|My beautiful Orchid gift from Mel - Ms Rainbow and Glitter|
I recently read an article "Practicing the Good Heart" and after reading it I thought I should share with my blog readers. The word compassion is mentioned many times. I have never been able to watch those reality TV cop shows as to me, those criminals, that is a person whose life went horribly wrong. Maybe they were wired wrong from birth, maybe their upbringing was not ideal, I don't know, but my compassion for them as a human being is deep and their suffering is not one I think we should get any joy of watching. Please don't get me wrong, I currently can't find the compassion for the people who kidnapped my father and murdered him, that would take a whole lot of meditation, prayer and wine, vodka and lots of Godiva chocolate to find the compassion and that is why I hand that bag of dog poop over to the dear Lord. He's got that one.
If my friends and family were asked to describe me in one word, I would hope that it would be, KIND. My friend in Oregon, Ms. Berta, told me when we first became friends she didn't know how to handle my kindness because with so many people she knew they always expected something in return. She learned that with me it was and is a part of who I am and that she has learned to just accept and appreciate and enjoy. That is all I want, just say thank you, give me hug, make me a cup of tea and spread some sunshine.
I have always tried to see the good in others and sometimes to my own detriment. There have been many times when I have helped friends/family/neighbors/charities the list is endless, that there is bound to be that ONE person that I am going to piss off. Not by anything I have said, but completely based on what I have done. I have learned that by me being kind and helping is going to put someones nose out of joint because after hearing how much help I have been, the focus that once they had has now been taken off them and that little jealousy worm inches its way into their soul.
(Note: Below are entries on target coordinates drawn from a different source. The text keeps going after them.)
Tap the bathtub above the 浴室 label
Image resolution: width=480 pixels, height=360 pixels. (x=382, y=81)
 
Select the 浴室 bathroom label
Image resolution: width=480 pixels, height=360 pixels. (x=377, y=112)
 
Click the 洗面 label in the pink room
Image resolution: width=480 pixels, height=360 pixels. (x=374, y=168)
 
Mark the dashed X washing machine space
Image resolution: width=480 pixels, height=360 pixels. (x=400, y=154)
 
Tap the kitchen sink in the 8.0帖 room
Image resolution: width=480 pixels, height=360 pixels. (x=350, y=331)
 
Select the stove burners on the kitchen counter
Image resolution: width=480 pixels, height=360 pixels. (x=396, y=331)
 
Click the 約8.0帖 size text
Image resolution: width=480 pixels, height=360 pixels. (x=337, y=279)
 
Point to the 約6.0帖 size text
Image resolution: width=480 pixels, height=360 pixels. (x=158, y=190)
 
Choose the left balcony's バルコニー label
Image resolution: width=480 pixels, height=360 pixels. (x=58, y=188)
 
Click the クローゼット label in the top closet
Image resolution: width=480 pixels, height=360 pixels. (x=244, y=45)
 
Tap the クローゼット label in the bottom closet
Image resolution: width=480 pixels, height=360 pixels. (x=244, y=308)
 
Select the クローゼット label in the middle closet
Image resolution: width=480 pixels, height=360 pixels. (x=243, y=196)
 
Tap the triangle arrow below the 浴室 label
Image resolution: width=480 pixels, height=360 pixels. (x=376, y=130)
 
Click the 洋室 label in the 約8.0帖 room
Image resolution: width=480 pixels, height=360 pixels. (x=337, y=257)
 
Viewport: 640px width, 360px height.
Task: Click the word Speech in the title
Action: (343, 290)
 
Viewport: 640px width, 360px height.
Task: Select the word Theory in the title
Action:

Recently on Social Media I saw this happen with people I thought were friends. I was taken aback by the abruptness and harshness of words and all because I had been kind. Until last night I would constantly beat myself up over this. I could not wrap my head around as to why can't people just be happy that a friend/family/organization is getting help. Then the light bulb went on. It's not me. It's them, that tiny group of people who will look at others and say "Why them and not me?" instead of "I am so happy for them."
I have no control over people's insecurities. I have no control over how miserable people are within themselves. What I do have control over is that I won't allow those people to dictate to me on whether I should continue to be kind. Being kind and compassionate opens up a level of vulnerability that hurts. It is that wound that never heals. Just when you think you can barely see the scar you knick it again and it is exposed and raw. It is those days that I question whether being me is worth all this scar tissue.
I think living the life of a monk would be great. Living as a recluse where all you have is yourself and your thoughts. No one to invade your space, to hurt you with anger and jealousy. I could take a vow of silence, I do it every night when I am sleeping so no problem there.
When the days become tough and the outside world has slithered its way inside my head and all I want to do is escape retreat to the hills, I find myself walking up the driveway of my cousin's home and I look up and see Adorabalicious running towards me , arms out stretched yelling "Prima, Prima*" and it is then that I say to myself, "Bring it on bitches, I got this".
*Prima is the Portuguese word for cousin.